------ Text block ------

Support independent arts journalism by joining our Patreon! Currently $5/month.

About Superconductor

Our motto: "Critical thinking in the cheap seats." Unbiased, honest classical music and opera opinions, occasional obituaries and classical news reporting, since 2007. All written content © 2019 by Paul J. Pelkonen. For more about Superconductor, visit this link. For advertising rates, click this link. Follow us on Facebook.

Friday, March 19, 2010

Opera Review: Pick a Winner

The Nose at the Metropolitan Opera.
by Paul Pelkonen
"This is the story of a man who lost his nose.
It ran away, grew to human size, and eventually came back to him."
Sketch for The Nose by William Kentridge
© 2010 The Metropolitan Opera/William Kentridge
An unlikely idea for an opera, Nikolai Gogol's story is one of the great comic works of Russian literature. Shostakovich set the work when he was 22, and it was quickly banned in Russia for 44 years. The Nose finally arrived at the Met this season, in a brilliant new production by William Kentridge.

On Thursday night, Valery Gergiev led the crack Metropolitan Opera Orchestra in an extraordinary performance of Shostakovich's first opera The Nose. From the strident opening chords (which sound suspiciously like "Ah-choo!") the work lurches forward in a kaleidoscopic style that incorporates atonal music, bone-rattling percussion, jazz and liturgical music. Mr. Gergiev kept the whole show under his expert control. The only problematic scene was in the cathedral, where an offstage chorus managed to drown out the soloists on more than one occasion.

------

## Task instructions
(1) According to the review, how old was Shostakovich when he set Gogol's story to music?
(2) Reproduce the review word for word, starting with "Sketch for The Nose by" and going on through "by William Kentridge.".
The listing that comes next is separate material with no connection to the review.

------ Extracted entries ------

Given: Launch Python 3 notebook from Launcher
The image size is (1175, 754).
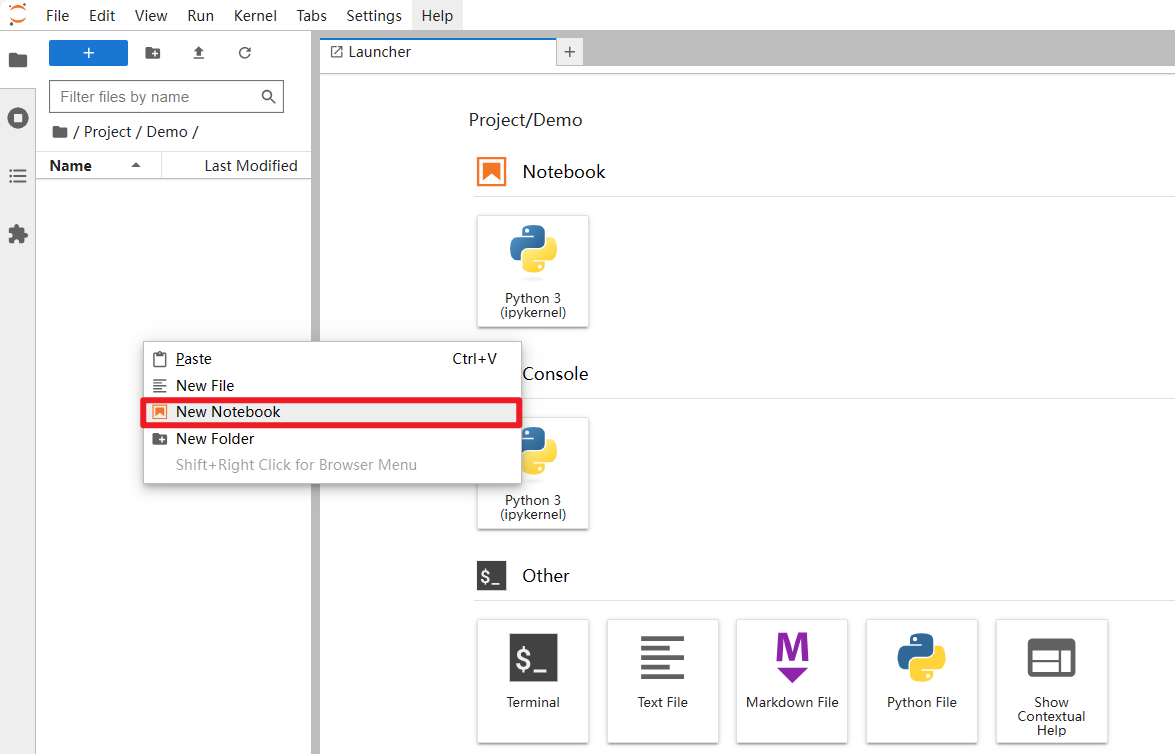Looking at the screenshot, I should (x=533, y=270).
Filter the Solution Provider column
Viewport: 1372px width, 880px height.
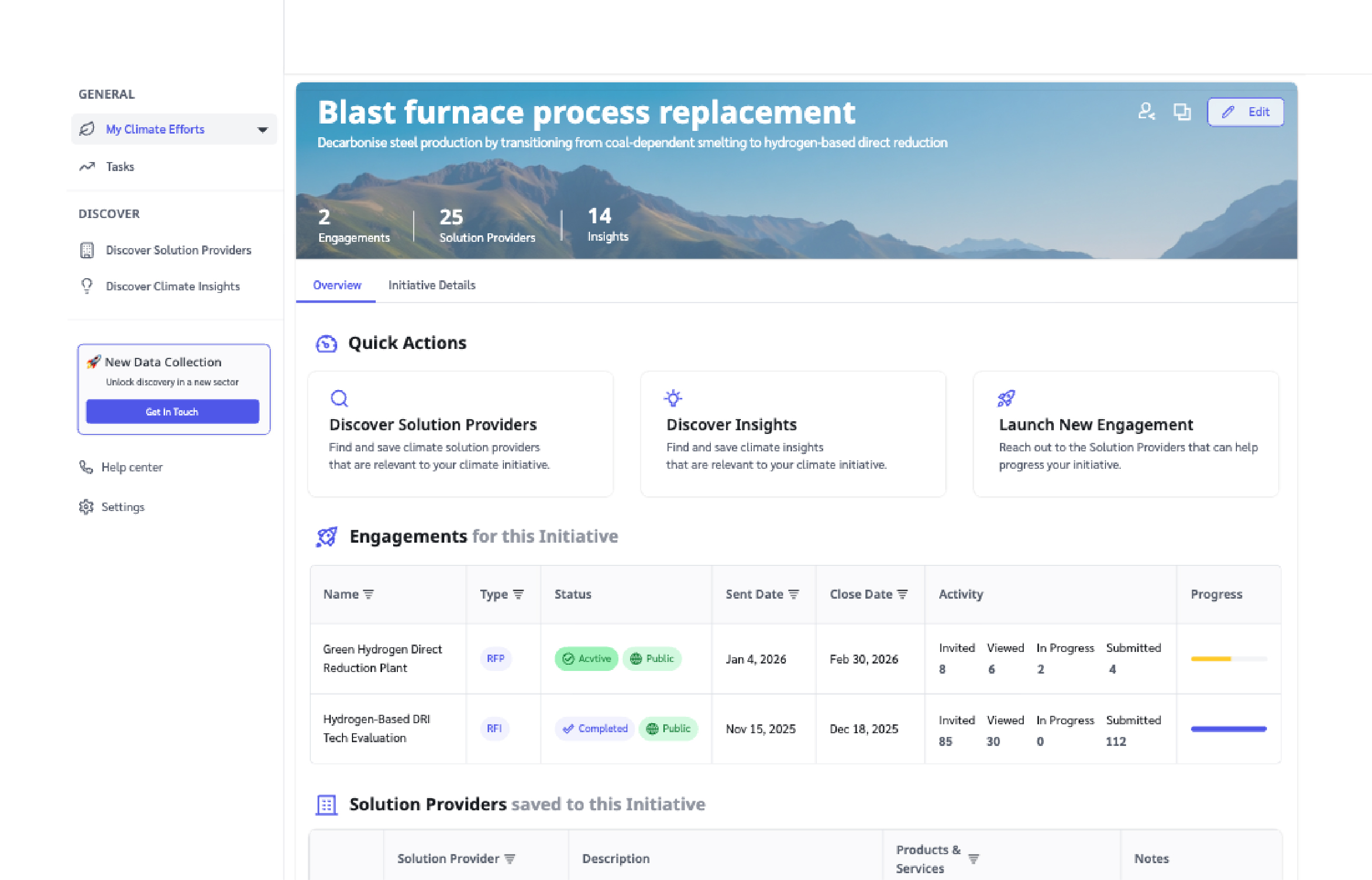tap(510, 858)
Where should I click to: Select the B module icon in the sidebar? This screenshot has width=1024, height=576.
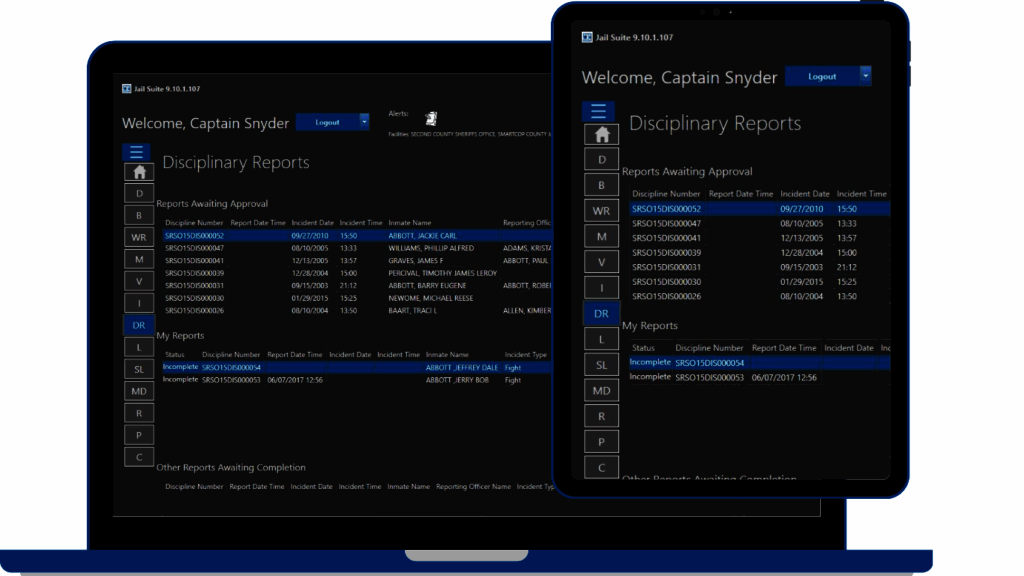point(138,215)
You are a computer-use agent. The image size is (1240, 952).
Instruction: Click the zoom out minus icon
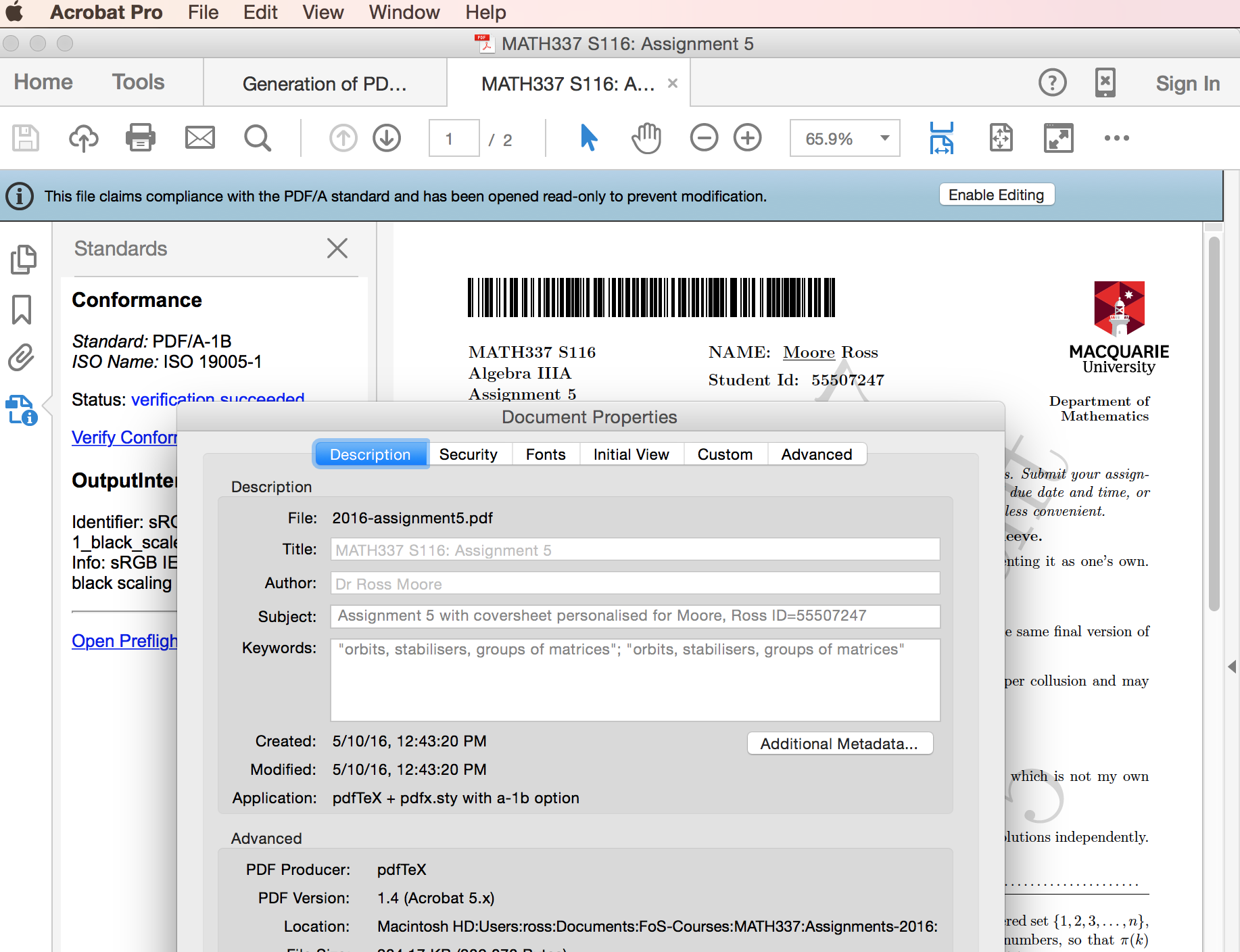[x=704, y=138]
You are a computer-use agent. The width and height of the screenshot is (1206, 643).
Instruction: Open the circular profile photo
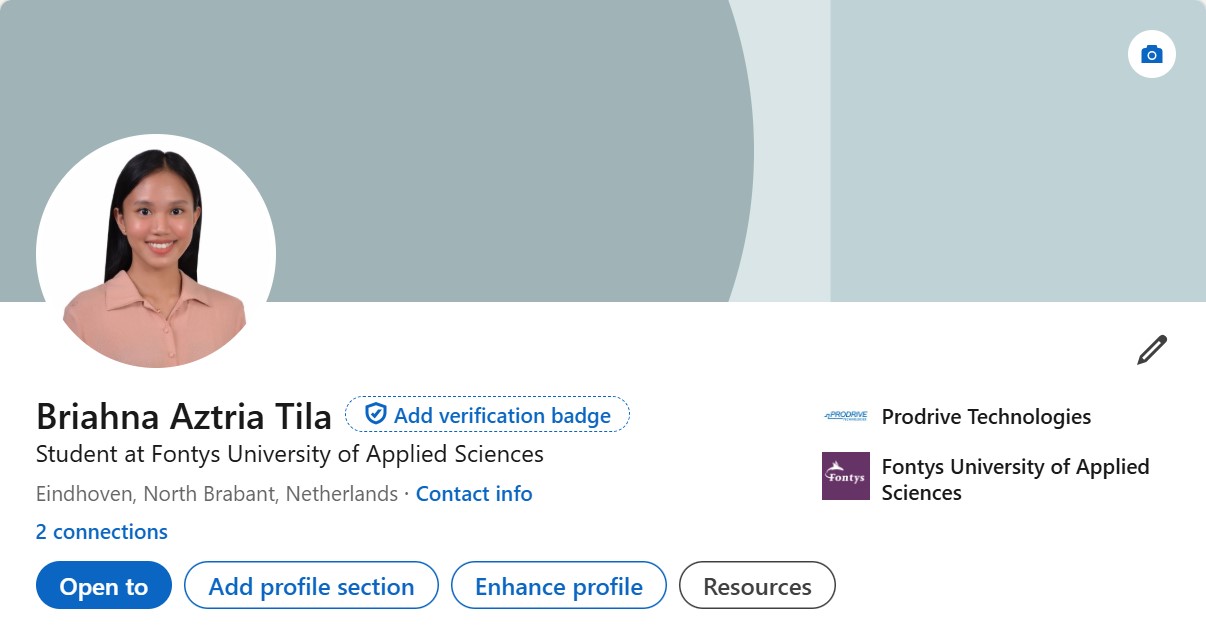[x=156, y=252]
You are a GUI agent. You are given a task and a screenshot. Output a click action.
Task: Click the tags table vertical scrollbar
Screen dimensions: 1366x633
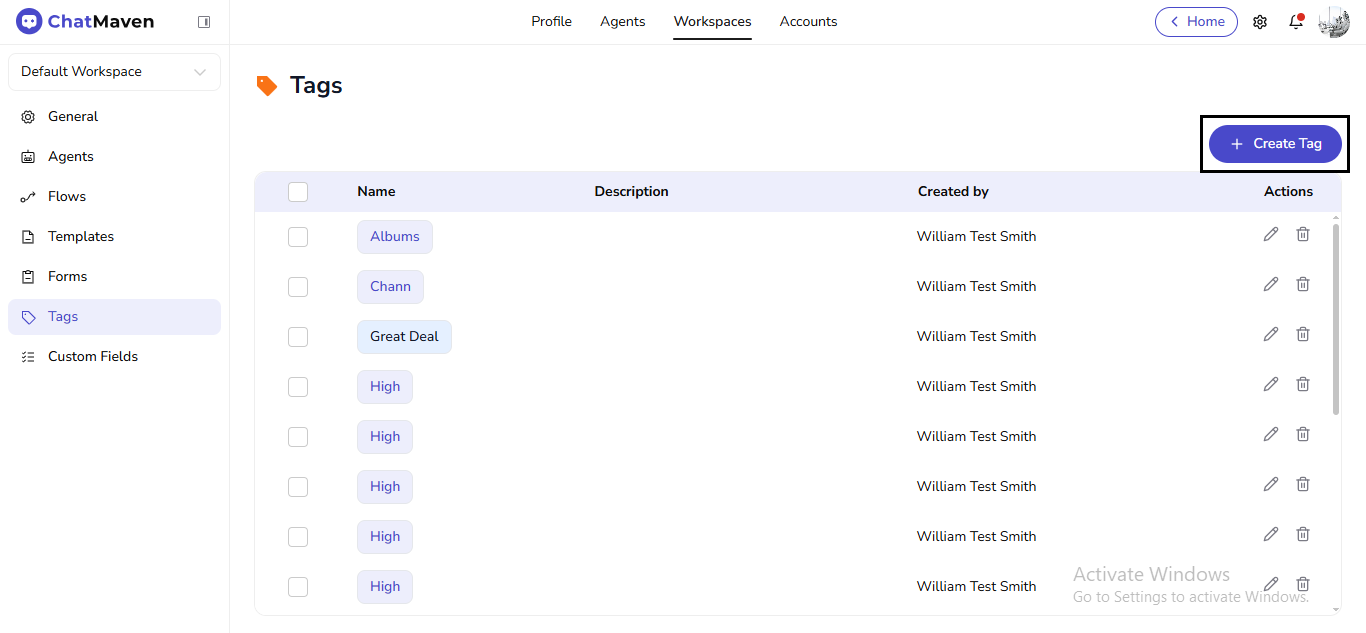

------

## Answers for the tasks
(1) He was 22.

(2)
Sketch for The Nose by William Kentridge
© 2010 The Metropolitan Opera/William Kentridge
An unlikely idea for an opera, Nikolai Gogol's story is one of the great comic works of Russian literature. Shostakovich set the work when he was 22, and it was quickly banned in Russia for 44 years. The Nose finally arrived at the Met this season, in a brilliant new production by William Kentridge.